Gazans, families of Israeli hostages feel forgotten as focus shifts to Lebanon and Iran

The escalation of fighting comes just days ahead of the anniversary of the Oct. 7 Hamas attacks on southern Israel that killed almost 1,200 Israelis and saw Hamas take 250 others back to Gaza as hostages. Israel invaded Gaza in the aftermath, launching a war that has killed more than 41,700 Palestinians, according to the Palestinian Ministry of Health – including 29 reportedly killed Friday in Israeli strikes across the strip. The United Nations says the war has driven 90 per cent of the strip’s residents from their homes. Some 100 of the hostages remain unaccounted for.

On Friday Ayatollah Khamenei praised the Hamas attacks as “logical and legal.” His speech marked the first time he had personally led prayers in Tehran since 2020, shortly after the assassination of Iran’s top military commander, Qassem Soleimani, by the United States.

Open-source evidence suggests the Iranian missiles fired during Tuesday’s barrage struck a pair of military airports, while two missiles, or fragments of them, also landed near the Tel Aviv headquarters of Israel’s intelligence service, Mossad. The Israeli military, however, said the strikes were ineffective and the only reported fatality was a Palestinian man who was killed when part of a missile fell near the city of Jericho, in the Israeli-occupied West Bank.

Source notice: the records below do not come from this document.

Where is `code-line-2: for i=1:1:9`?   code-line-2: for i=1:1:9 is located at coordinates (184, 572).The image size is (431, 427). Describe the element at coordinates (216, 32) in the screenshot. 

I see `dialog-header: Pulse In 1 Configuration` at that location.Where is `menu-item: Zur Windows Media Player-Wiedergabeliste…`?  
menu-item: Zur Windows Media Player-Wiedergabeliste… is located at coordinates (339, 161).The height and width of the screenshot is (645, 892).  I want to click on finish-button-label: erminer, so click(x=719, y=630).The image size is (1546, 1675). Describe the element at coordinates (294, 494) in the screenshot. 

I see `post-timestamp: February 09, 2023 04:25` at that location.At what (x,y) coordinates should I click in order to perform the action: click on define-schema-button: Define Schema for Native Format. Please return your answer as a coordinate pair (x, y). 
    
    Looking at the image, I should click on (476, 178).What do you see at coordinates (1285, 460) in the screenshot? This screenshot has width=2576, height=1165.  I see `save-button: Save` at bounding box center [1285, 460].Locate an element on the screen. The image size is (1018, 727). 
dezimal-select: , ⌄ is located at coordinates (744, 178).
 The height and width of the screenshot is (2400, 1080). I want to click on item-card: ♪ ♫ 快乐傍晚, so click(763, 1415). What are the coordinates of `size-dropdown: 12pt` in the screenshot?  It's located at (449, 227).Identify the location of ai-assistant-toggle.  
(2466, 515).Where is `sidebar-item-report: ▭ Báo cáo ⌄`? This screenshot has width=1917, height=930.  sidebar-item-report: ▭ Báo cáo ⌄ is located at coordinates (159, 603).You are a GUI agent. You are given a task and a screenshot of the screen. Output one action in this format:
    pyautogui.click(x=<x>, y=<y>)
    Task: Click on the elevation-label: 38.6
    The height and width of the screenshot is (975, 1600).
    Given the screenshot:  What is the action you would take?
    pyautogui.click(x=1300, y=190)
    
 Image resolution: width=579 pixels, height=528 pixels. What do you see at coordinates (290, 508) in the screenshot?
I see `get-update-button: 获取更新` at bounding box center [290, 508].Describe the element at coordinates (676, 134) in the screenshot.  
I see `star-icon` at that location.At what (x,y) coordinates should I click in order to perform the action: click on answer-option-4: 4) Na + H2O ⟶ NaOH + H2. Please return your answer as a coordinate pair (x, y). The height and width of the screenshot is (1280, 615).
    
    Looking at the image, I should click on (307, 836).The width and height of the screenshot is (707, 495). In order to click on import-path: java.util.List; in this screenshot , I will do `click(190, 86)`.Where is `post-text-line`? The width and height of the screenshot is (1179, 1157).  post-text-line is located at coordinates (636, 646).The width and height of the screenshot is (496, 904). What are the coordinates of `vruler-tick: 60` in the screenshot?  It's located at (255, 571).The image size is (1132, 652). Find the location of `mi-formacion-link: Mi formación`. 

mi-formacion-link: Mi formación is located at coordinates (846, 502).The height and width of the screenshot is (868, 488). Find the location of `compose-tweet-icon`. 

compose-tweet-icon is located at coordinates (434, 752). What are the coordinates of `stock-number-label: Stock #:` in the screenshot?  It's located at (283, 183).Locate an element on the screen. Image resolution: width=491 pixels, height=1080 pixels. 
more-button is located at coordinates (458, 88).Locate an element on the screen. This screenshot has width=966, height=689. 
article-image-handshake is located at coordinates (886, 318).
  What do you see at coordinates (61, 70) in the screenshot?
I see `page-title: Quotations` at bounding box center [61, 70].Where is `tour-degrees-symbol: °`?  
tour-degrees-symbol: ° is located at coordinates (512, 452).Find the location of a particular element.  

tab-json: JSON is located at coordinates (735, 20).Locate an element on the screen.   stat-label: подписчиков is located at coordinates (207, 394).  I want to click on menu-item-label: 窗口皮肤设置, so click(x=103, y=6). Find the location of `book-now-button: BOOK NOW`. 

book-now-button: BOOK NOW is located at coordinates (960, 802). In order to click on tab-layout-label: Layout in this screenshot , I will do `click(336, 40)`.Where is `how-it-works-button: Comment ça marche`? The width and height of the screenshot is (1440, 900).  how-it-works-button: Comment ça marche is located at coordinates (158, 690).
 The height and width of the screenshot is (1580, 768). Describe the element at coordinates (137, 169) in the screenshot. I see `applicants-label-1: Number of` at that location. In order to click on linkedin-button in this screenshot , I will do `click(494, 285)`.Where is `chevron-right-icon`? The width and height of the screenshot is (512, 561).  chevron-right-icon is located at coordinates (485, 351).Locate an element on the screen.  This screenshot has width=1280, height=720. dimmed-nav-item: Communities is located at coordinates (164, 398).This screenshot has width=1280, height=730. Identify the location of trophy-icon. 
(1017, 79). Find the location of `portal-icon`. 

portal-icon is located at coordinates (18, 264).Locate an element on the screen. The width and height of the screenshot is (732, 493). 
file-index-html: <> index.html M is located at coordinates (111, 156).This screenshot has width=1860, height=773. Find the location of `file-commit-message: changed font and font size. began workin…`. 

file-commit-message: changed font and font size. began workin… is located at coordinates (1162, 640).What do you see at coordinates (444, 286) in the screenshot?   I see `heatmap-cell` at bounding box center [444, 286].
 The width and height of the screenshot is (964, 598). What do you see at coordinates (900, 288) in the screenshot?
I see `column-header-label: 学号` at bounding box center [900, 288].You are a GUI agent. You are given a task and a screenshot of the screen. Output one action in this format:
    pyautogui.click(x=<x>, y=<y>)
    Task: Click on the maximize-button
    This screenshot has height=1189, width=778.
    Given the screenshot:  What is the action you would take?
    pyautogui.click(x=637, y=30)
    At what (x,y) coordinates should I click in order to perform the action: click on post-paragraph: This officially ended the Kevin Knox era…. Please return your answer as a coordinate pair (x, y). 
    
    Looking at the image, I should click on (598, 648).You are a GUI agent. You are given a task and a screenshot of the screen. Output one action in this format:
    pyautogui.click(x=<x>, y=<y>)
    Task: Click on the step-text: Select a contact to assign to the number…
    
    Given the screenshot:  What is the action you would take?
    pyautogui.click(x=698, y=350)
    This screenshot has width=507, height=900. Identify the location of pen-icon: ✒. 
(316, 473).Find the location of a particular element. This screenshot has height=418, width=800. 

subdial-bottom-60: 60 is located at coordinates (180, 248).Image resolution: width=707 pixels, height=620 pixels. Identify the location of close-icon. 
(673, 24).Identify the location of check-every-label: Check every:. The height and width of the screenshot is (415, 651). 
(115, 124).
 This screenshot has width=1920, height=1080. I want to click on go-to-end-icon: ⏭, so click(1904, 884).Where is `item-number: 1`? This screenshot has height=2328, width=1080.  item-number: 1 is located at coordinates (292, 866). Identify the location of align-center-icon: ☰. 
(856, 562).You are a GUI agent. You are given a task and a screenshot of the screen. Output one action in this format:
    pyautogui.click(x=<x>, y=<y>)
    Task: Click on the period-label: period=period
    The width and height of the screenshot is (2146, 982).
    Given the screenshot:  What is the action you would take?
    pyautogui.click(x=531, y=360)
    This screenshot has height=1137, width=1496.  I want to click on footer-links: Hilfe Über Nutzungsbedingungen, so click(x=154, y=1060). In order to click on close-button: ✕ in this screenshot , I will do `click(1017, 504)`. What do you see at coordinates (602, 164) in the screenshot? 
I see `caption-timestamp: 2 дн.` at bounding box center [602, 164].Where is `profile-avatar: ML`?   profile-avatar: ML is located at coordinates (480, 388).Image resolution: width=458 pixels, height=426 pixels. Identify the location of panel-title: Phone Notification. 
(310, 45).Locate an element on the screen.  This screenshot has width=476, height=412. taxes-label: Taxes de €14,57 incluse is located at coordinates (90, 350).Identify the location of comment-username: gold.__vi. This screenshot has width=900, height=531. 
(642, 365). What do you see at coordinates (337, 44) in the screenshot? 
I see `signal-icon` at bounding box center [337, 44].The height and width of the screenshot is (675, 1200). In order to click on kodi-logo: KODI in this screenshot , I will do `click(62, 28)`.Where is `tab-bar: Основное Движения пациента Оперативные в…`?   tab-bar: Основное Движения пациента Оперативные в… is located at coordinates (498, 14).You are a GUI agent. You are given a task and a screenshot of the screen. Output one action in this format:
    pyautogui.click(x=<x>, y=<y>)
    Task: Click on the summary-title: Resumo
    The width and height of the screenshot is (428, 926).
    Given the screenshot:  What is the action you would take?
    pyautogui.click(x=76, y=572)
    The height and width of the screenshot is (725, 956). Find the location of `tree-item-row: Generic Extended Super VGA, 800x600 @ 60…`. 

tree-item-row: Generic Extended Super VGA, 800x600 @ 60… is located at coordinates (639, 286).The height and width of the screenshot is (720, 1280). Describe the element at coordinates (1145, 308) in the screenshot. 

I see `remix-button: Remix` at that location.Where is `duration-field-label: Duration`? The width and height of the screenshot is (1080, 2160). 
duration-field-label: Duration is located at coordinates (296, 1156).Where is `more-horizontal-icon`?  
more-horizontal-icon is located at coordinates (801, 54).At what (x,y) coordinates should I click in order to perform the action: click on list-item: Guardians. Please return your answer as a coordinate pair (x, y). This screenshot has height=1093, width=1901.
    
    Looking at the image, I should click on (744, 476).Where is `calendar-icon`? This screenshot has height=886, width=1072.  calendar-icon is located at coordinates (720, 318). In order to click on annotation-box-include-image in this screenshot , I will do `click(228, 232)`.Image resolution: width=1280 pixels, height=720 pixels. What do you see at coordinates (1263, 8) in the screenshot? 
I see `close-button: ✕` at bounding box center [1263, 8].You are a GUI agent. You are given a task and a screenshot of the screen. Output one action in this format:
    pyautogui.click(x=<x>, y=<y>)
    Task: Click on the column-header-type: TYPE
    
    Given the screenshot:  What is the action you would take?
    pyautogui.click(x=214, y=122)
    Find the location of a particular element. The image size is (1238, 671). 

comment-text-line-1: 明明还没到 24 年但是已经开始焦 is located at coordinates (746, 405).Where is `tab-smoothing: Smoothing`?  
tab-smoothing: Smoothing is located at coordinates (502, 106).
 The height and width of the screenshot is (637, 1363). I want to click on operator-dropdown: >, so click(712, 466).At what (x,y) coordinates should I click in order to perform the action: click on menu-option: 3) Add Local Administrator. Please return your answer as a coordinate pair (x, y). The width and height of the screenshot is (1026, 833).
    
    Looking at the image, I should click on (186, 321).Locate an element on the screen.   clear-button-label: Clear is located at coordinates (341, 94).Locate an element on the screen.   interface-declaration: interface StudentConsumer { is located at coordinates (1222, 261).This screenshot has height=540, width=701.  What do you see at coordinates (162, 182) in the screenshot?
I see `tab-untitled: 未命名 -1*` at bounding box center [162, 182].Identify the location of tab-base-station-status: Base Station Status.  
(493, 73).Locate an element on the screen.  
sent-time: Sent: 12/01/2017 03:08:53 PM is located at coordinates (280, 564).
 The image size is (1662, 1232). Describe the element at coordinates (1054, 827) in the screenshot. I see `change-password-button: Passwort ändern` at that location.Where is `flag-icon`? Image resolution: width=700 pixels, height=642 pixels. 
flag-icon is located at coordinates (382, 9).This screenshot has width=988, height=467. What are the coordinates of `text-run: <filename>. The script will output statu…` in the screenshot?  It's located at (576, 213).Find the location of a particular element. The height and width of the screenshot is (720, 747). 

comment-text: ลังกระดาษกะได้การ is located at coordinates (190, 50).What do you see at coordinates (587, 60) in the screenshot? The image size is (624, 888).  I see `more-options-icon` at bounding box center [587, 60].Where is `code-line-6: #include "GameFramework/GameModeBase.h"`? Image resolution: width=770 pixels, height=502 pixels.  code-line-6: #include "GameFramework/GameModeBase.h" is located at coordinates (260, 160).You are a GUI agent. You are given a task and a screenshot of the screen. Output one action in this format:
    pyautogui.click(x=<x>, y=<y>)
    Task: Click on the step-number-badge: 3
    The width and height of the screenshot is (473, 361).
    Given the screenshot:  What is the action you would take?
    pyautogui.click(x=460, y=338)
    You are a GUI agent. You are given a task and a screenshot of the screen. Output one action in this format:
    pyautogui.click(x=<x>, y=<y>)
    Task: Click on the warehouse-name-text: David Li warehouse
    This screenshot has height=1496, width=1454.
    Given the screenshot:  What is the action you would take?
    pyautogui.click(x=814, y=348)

There were large anti-Israel demonstrations Friday in western Yemen, which is under the control of the Iranian-backed Houthi militia. The Houthis have also launched drones and missiles at Israel in recent months, drawing retaliatory Israeli strikes on the port of Hodeida. On Friday, there were reports of fresh U.S. and British air strikes on Houthi targets. The militia has repeatedly targeted international ships traversing the Red Sea.

Iran’s supreme leader on Friday praised the country’s recent missile strike on Israel and said it was ready to do it again if necessary, state TV reported. Meanwhile Iran's Foreign Minister warned Israel on Friday that if it carries out an attack on Iran, Tehran will retaliate more strongly than previously.